Am 2018-06-07 07:34, schrieb Remko Lodder:
On 7 Jun 2018, at 07:21, Reuben Farrelly <reuben-dove...@reub.net>
wrote:
Still not quite right for me.
Jun 7 15:11:33 thunderstorm.reub.net dovecot: doveadm: Error:
dsync(lightning.reub.net): I/O has stalled, no activity for 600
seconds (last sent=mail, last recv=mail (EOL))
Jun 7 15:11:33 thunderstorm.reub.net dovecot: doveadm: Error: Timeout
during state=sync_mails (send=mails recv=recv_last_common)

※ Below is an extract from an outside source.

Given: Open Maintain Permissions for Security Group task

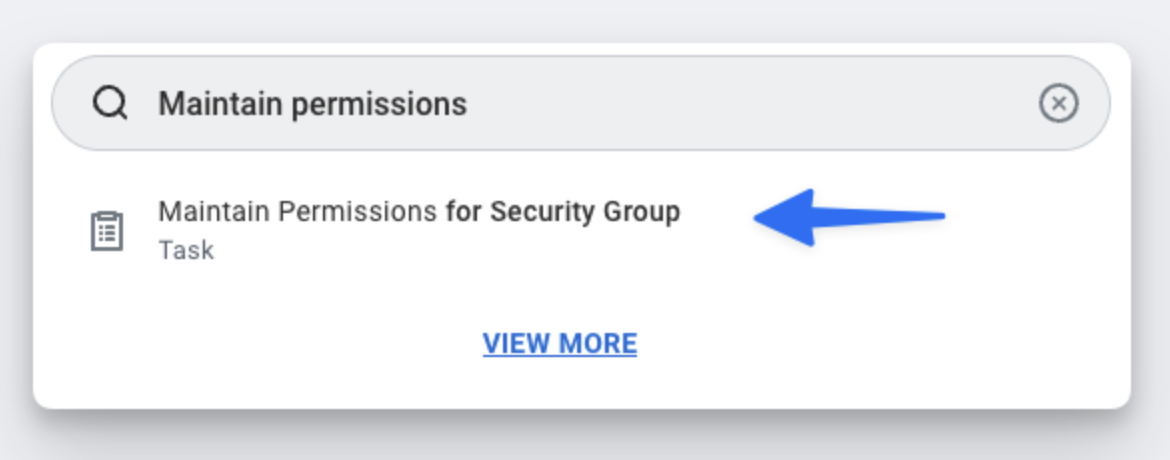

I'm not sure if there is an underlying replication error or if the
message is just cosmetic, though.
Admittedly I have had a few occurences of this behaviour as well last
night. It happens more sporadic now and seems to be a conflict with my
user settings. (My users
get added twice to the system, user-domain.tld and u...@domain.tld,
both are being replicated, the noreplicate flag is not yet honored in
the version I am using so I cannot
bypass that yet).
I do see messages that came on the other machine on the machine that I
am using to read these emails. So replication seems to work in that
regard (where it obviously
did not do that well before).
First of all: Major improvement by this patch applied to 2.3.1, there
are no more hanging processes.
But: I do find quite a number of error messages like:
Jun 7 06:34:20 mail dovecot: doveadm: Error: Failed to lock mailbox
NAME for dsyncing: \
file_create_locked(/.../USER/mailboxes/NAME/dbox-Mails/.dovecot-box-sync.lock)
\
failed:
fcntl(/.../USER/mailboxes/NAME/dbox-Mails/.dovecot-box-sync.lock,
write-lock, F_SETLKW) \
locking failed: Timed out after 30 seconds (WRITE lock held by pid
79452)
These messages are only found at that server which is normally receiving
synced messages (because almost all mail is received via the other
master due to MX priorities).
Conclusion: After 12 hours of running a patched FBSD port I do get those
error messages but replictaion seems to work now. But, I still have the
feeling that there might something else going wrong.
@Timo: Wouldn't it be worth to add replicator/aggreator error messages
to head like Aki sent to Remko? That might add some light into
replication issues today and in the future.
Regards,
Michael